However, in full adjacency constraint, individual panes contained
within multi-pane window 510 may not be resized without affecting
adjacent panes. In other words, as one pane is resized in
multi-pane window 510 using pane size handlers 530, the adjacent
pane or panes are resized to the same extent in an opposite
manner.
[0040] Consequently, space in multi-pane window 510 is optimized,
but freedom to resize individual panes is reduced in full adjacency
constraint. Even though a user does not have to resize each pane
individually using this multiple-pane window system with full
adjacency constraint, which affords easier pane management, what
may be an optimal pane size for one pane may not be an optimal pane
size for an adjacent pane. Also, it should be noted that
embodiments of the present invention may utilize more or fewer pane
size handlers than are shown in the example of FIG. 5 to accomplish
the processes of the present invention.
[0041] A user may use pointer icon 540 to, for example, resize the
panes in multi-pane window 510. The user may manipulate pointer
icon 540 by, for example, using a pointing device, such as mouse
110 in FIG. 1. The user manipulates the mouse to position pointer
icon 540 over desired pane size handlers 530, clicks and holds the
mouse click while pointer icon 540 is over the desired pane size
handlers 530, moves pointer icon 540 to the desired resizing pane
position, and then releases the mouse click to complete the pane
resizing.
[0042] Referring now to FIGS. 6A-6I, exemplary illustrations of
varying pane configurations within a multi-pane window frame using
partial and full sizing adjacency constraints is depicted in
accordance with illustrative embodiments of the present invention.

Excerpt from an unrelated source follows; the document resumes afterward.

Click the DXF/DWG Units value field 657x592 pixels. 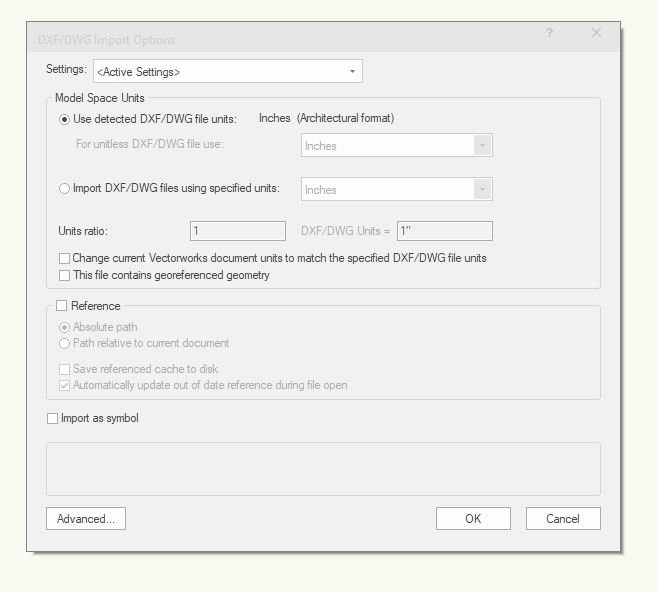click(x=444, y=231)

Multi-pane window frame 610 may be, for example, multi-pane window
frame 510 contained within GUI 500 in FIG. 5. FIGS. 6A-6I show
multi-pane window frame 610 in varying pane configurations and are
for illustrations purposes only. Embodiments of the present
invention are not restricted to the pane configurations depicted in
FIGS. 6A-6I. Any and all possible pane configurations made by
embodiments of the present invention are intended.

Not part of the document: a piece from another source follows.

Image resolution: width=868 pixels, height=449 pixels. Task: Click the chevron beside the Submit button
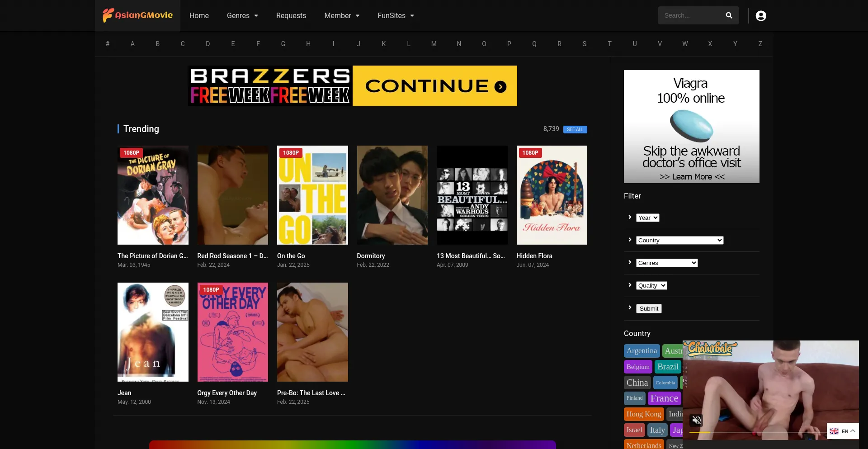(x=630, y=308)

[0043] FIG. 6A depicts a default multi-pane window frame
configuration after a user opens a multi-pane window frame software
application and the multi-pane window frame software application
displays the default multi-pane window frame configuration in a
GUI. For example, a user opens application software 330 and
application software 330 displays the software application in GUI
380 in FIG. 3. Of course, any default multi-pane window frame
configuration may be utilized by embodiments of the present
invention.
[0044] Multi-pane window frame 610 contains title bar 620, such as,
for example, title bar 520 in FIG. 5. It should be noted that
multi-pane window frame 610 contains only one title bar, title bar
620. Title bar 620 may contain, for example, a title for the
multi-pane window frame application program, a minimize icon, a
maximize icon, and a close icon. Also, it should be noted that no
pane contained within multi-pane window frame 610 has a title bar.

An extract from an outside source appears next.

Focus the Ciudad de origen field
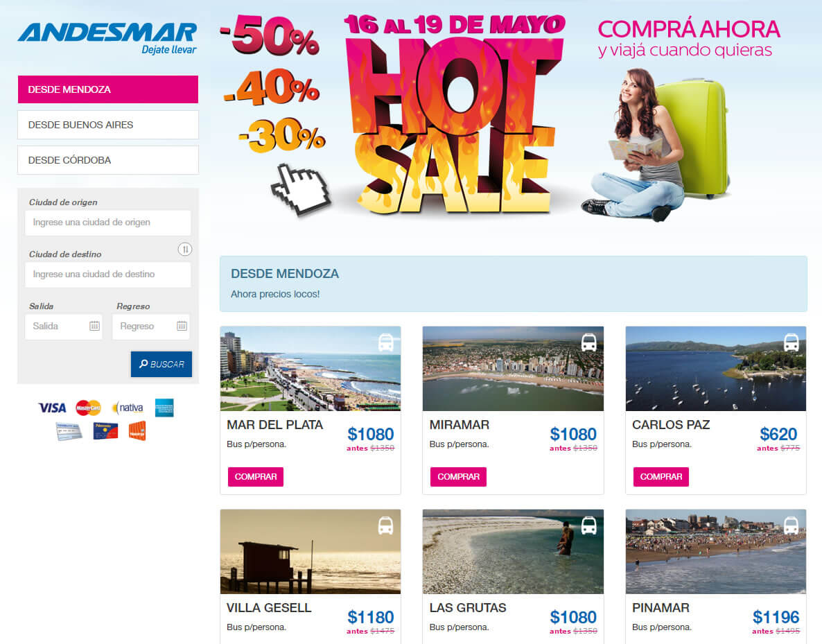 click(x=108, y=223)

Further, a user may move multi-pane window frame 610, which
includes a plurality of panes, in unison by, for example, clicking
on and dragging title bar 620 using a mouse.
[0045] Multi-pane window frame 610 also contains panes 630, 640,
650, and 660. However, embodiments of the present invention may
contain more or fewer panes. Also, FIG. 6A illustrates panes
630-660 in different sizes, but it should be noted that panes
630-660 may all be the same size in the default configuration when
the multi-pane window frame software application displays the
multi-pane window frame in a GUI.
[0046] After a GUI displays the default configuration of panes
630-660, a user may resize any of panes 630-660 as desired.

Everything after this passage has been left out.